## Texto de leitura:
____
Num mundo onde a tecnologia avança a passos largos, os líderes que mais crescem não são os que investem mais — são os que mudam mais depressa a sua forma de pensar. Coragem, foco, talento partilhado e decisões orientadas por dados são alguns dos pilares da nova liderança. Um novo estudo publicado pelo IBM Institute for Business Value explora as cinco mudanças de mentalidade que estão a moldar o futuro das organizações. E da liderança
POR HELENA OLIVEIRA
Num cenário moldado pela inteligência artificial, os líderes que conseguirem antecipar com precisão as mudanças do mercado, os comportamentos dos clientes e os resultados operacionais serão os que comandam o jogo. A capacidade de prever tornou-se mais valiosa do que nunca — e é precisamente essa a prioridade número 1 identificada no estudo “5 Mindshifts to Supercharge Business Growth”, conduzido pelo IBM Institute for Business Value e incluído no The Global C-suite
Study Series. A previsibilidade deixou de ser apenas uma vantagem competitiva, transformando-se agora na base sobre a qual se constroem decisões estratégicas e se define quem lidera no novo paradigma empresarial.
Estamos a viver um momento de profunda viragem. A inteligência artificial (IA) já não é apenas uma promessa tecnológica — é uma força real de transformação que está a remodelar os fundamentos da economia, da cultura empresarial e da própria liderança. No estudo acima referido, realizado pelo IBM Institute for Business Value e em colaboração com a Oxford Economics, foram entrevistados dois mil CEO de 33 países e de 24 sectores de actividade para se aferir como enfrentam este novo mundo.
A conclusão é clara e estratégica: os líderes com melhor desempenho não são necessariamente os que mais investem em tecnologia, mas sim os que transformam mais rapidamente a sua forma de pensar. O estudo da IBM identifica cinco mudanças críticas de mentalidade — da coragem à reinvenção, da cultura de dados à disciplina no investimento e à gestão criativa do talento — como os verdadeiros catalisadores de crescimento sustentável num mundo digital.
A coragem como competência central
Num tempo em que a mudança é a única constante, a coragem tornou-se um activo estratégico. Os CEO mais bem-sucedidos são aqueles que sabem decidir com base em informação imperfeita, que não esperam garantias para agir e que assumem riscos com responsabilidade.
Ser corajoso, hoje, é mais do que ter audácia — é agir mesmo quando o cenário é incerto, é investir onde os dados ainda não oferecem as garantias necessãrias, é desafiar a cultura interna que se opõe à transformação. Essa coragem vê-se, por exemplo, em decisões de corte com modelos de negócio obsoletos ou na forma como se assume uma posição pública no que respeita a temas sociais ou éticos relevantes.
____
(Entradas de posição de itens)
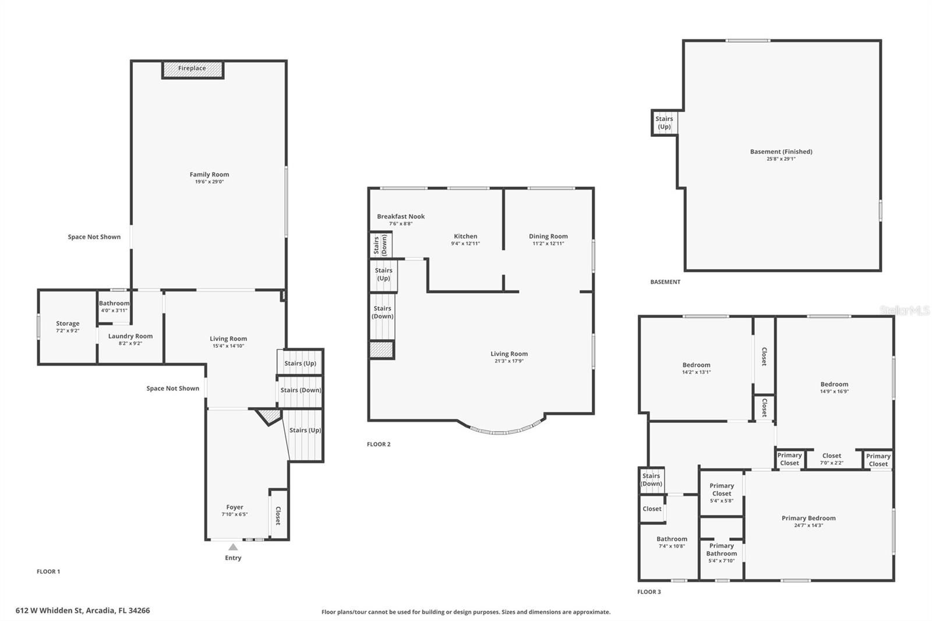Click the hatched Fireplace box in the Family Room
(192, 69)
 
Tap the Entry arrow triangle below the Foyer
(233, 547)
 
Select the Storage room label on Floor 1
(68, 323)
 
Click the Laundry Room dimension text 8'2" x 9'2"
(130, 344)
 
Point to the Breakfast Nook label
(401, 216)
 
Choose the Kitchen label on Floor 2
(465, 236)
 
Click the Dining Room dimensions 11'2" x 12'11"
(548, 244)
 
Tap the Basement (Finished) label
(781, 151)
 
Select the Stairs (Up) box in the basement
(664, 122)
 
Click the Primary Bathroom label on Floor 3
(721, 549)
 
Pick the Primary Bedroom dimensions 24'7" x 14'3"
(809, 525)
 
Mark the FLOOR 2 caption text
(379, 444)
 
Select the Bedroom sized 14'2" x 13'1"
(696, 368)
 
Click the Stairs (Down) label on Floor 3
(651, 479)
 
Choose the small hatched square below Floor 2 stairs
(382, 350)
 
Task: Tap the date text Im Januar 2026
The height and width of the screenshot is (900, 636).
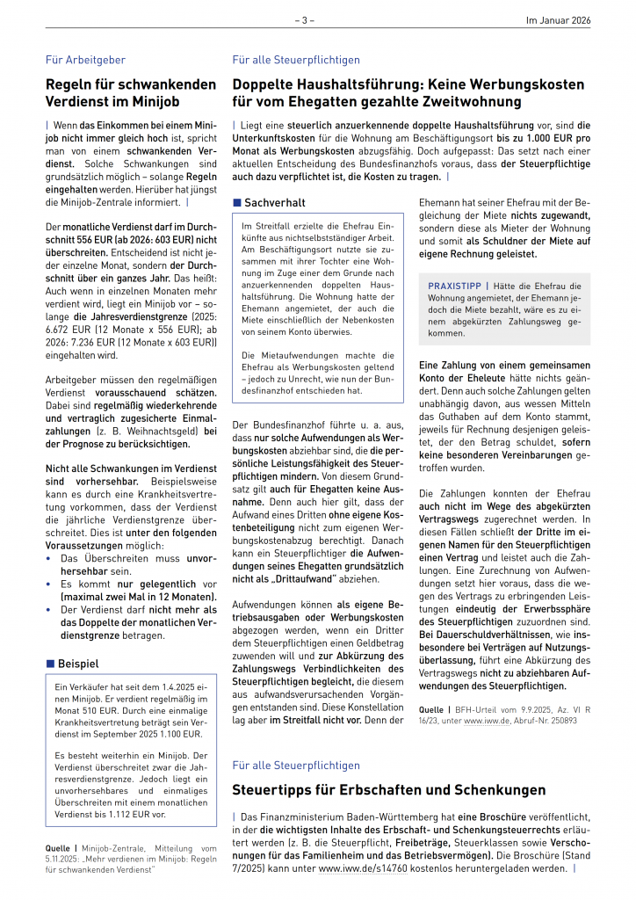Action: (558, 19)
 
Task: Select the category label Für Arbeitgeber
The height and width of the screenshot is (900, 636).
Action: (85, 60)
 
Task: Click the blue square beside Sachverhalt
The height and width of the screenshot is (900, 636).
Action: (236, 203)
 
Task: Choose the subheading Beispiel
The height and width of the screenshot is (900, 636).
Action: (78, 663)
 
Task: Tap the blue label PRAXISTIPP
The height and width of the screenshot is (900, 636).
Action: (456, 286)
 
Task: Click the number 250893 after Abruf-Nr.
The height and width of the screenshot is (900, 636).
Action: (559, 720)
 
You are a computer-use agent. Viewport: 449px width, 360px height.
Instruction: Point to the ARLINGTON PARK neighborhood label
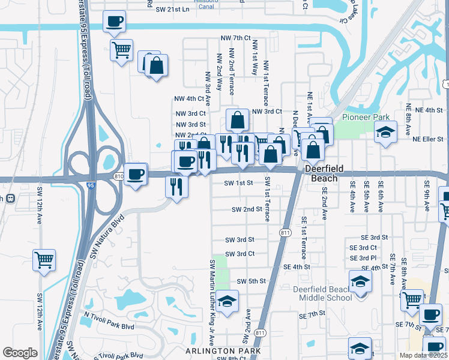(x=223, y=350)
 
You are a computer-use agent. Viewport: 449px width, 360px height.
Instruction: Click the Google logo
(x=20, y=353)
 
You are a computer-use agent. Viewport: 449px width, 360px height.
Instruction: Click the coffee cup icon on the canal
(x=114, y=22)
____
Repete, sem qualquer alteração, o trecho do texto que começa nas palavras "A conclusão é" e termina logo após "riscos com responsabilidade.". Responde com base apenas no texto.

## Resposta:
A conclusão é clara e estratégica: os líderes com melhor desempenho não são necessariamente os que mais investem em tecnologia, mas sim os que transformam mais rapidamente a sua forma de pensar. O estudo da IBM identifica cinco mudanças críticas de mentalidade — da coragem à reinvenção, da cultura de dados à disciplina no investimento e à gestão criativa do talento — como os verdadeiros catalisadores de crescimento sustentável num mundo digital.
A coragem como competência central
Num tempo em que a mudança é a única constante, a coragem tornou-se um activo estratégico. Os CEO mais bem-sucedidos são aqueles que sabem decidir com base em informação imperfeita, que não esperam garantias para agir e que assumem riscos com responsabilidade.